A partir de los ochenta, la inmigración se diversificaría en términos socioeconómicos. La crisis económica, común a todo el continente, haría que miles de trabajadores de las clases más bajas quedaran sin empleo y acabaran buscando una salida emigrando al norte, con el consiguiente desarrollo y consolidación de las redes transnacionales de tráfico de personas, especialmente en Colombia, Perú y Ecuador. También influyó en el incremento de inmigrantes la implementación de la política de reunificación familiar en 1976 y el irreversible proceso de liberalización e interconexión económica, que favoreció que multitud de comerciantes, turistas y estudiantes que accedían con una visa temporal se acabaran quedando de manera irregular en el país, un fenómeno experimentado por inmigrantes en todo el mundo.
En las décadas posteriores, la inestabilidad económica, la convulsión política, la agitación social y, en algunos casos, como en Colombia, los violentos conflictos internos —como el narcoterrorismo a principios de los noventa o la guerra entre Gobierno y guerrillas— hicieron que el número de sudamericanos en Estados Unidos experimentara un aumento sin precedentes.

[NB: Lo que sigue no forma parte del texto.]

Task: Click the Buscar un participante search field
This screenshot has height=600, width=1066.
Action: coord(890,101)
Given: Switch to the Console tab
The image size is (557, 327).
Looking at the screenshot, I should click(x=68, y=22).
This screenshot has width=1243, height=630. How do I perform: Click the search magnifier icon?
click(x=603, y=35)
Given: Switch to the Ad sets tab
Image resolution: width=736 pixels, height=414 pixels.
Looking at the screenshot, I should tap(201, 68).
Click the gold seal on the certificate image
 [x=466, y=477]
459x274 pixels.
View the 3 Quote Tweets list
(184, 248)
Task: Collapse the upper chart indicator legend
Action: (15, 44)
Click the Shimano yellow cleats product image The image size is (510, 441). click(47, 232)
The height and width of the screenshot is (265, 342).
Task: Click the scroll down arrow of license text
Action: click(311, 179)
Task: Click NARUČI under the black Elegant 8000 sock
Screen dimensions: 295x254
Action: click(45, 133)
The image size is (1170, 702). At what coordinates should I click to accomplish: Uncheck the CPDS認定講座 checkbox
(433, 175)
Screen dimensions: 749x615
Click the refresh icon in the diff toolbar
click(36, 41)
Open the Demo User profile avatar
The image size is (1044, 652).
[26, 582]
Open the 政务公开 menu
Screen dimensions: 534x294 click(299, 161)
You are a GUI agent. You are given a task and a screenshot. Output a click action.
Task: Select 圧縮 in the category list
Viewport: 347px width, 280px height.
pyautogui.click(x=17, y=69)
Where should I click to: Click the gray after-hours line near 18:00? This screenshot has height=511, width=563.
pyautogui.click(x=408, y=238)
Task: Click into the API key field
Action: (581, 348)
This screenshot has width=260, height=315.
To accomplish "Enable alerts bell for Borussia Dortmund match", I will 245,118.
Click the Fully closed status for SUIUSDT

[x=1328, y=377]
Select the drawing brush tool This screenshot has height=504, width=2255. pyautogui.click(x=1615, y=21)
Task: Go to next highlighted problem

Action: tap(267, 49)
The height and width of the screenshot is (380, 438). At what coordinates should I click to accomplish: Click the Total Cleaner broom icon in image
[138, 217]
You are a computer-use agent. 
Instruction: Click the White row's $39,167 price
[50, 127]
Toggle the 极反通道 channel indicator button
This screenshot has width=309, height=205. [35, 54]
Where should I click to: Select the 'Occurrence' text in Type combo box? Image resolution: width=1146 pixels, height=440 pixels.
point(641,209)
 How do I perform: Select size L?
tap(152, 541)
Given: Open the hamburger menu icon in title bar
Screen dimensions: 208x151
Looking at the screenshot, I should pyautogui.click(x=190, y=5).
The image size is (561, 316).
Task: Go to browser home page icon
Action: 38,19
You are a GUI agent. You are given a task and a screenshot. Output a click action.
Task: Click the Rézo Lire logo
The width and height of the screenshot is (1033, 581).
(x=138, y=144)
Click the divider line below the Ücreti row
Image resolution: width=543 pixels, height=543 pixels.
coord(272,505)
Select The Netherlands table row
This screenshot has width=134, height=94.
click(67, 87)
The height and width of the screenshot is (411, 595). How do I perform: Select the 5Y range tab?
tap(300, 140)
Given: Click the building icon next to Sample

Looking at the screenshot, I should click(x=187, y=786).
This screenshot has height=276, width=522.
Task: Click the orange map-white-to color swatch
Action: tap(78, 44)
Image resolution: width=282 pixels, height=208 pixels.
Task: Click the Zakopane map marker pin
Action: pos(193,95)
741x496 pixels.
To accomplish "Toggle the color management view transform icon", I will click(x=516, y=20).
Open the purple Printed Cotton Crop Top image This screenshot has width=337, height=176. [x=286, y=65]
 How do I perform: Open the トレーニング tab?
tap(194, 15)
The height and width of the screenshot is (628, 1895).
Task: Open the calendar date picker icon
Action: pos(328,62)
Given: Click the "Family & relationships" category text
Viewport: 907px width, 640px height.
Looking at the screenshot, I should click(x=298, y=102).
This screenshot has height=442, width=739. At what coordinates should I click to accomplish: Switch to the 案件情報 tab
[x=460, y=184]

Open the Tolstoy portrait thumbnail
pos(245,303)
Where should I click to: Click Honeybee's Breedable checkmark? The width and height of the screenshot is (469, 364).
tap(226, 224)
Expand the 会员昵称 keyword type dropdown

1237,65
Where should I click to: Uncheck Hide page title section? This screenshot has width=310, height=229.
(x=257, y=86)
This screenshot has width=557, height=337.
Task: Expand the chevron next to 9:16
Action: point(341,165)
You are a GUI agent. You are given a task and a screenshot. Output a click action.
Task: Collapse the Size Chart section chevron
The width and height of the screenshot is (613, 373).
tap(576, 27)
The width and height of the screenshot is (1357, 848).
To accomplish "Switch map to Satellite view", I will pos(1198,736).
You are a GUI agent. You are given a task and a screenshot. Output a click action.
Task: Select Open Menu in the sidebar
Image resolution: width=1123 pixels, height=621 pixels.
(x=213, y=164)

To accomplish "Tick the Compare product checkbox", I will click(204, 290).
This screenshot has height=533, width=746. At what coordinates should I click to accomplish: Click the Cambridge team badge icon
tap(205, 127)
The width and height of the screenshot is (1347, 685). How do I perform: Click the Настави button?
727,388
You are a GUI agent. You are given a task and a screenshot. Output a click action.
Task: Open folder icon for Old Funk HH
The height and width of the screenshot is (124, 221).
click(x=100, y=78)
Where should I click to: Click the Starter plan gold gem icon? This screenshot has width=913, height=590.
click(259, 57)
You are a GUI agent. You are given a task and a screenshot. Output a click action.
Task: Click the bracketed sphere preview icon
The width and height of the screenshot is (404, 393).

A diferencia de los anteriores, los inmigrantes sudamericanos no han sido tan propensos a crear comunidades tan numerosas, si bien hoy en día se puede encontrar una gran presencia de colombianos, ecuatorianos o peruanos en Nueva York, Miami y Los Ángeles.
Una minoría no tan minoritaria
La llegada constante de inmigrantes hispanos, su establecimiento permanente en Estados Unidos y la alta tasa de natalidad que los ha caracterizado han sido los factores fundamentales para que hoy en día haya alrededor de unos 55 millones de personas de origen hispanoamericano residiendo en Estados Unidos; constituyen el 17% de la población total estadounidense, lo que los convierte en la mayor minoría étnica del país, por delante de los afroamericanos. Esta cifra se espera que siga creciendo en los próximos lustros, aunque a un menor ritmo, toda vez que el número de los hispanos nacidos fuera de Estados Unidos se encuentra en declive. No obstante, el 23% de las personas de origen hispano se encuentran en situación de pobreza, una cifra solo superada por los afroamericanos. Además, los hispanos son la minoría que cuenta con un menor número de graduados universitarios entre los mayores de 25 años y muchos de ellos siguen sufriendo situaciones de marginalidad y trabajando en condiciones deplorables, lo cual hace tomar conciencia de que el futuro plantea multitud de desafíos.
Hoy en día pocos se atreverán a cuestionar que la influencia cultural, social, política y económica de esta minoría la hacen clave en todas las esferas de la realidad estadounidense. Sin embargo, a pesar de que la conciencia de comunidad panétnica entre los hispanos está cada vez más extendida e institucionalizada, sería un error considerar a este grupo una entidad homogénea y unificada dentro del país. En términos identitarios, raciales, políticos y socioeconómicos, los ciudadanos de origen hispano constituyen un heterogéneo conglomerado, con intereses que no siempre encuentran la armonía. Y en ello, como hemos visto, tienen mucho que ver los diferentes orígenes y causas que motivaron sus respectivas diásporas.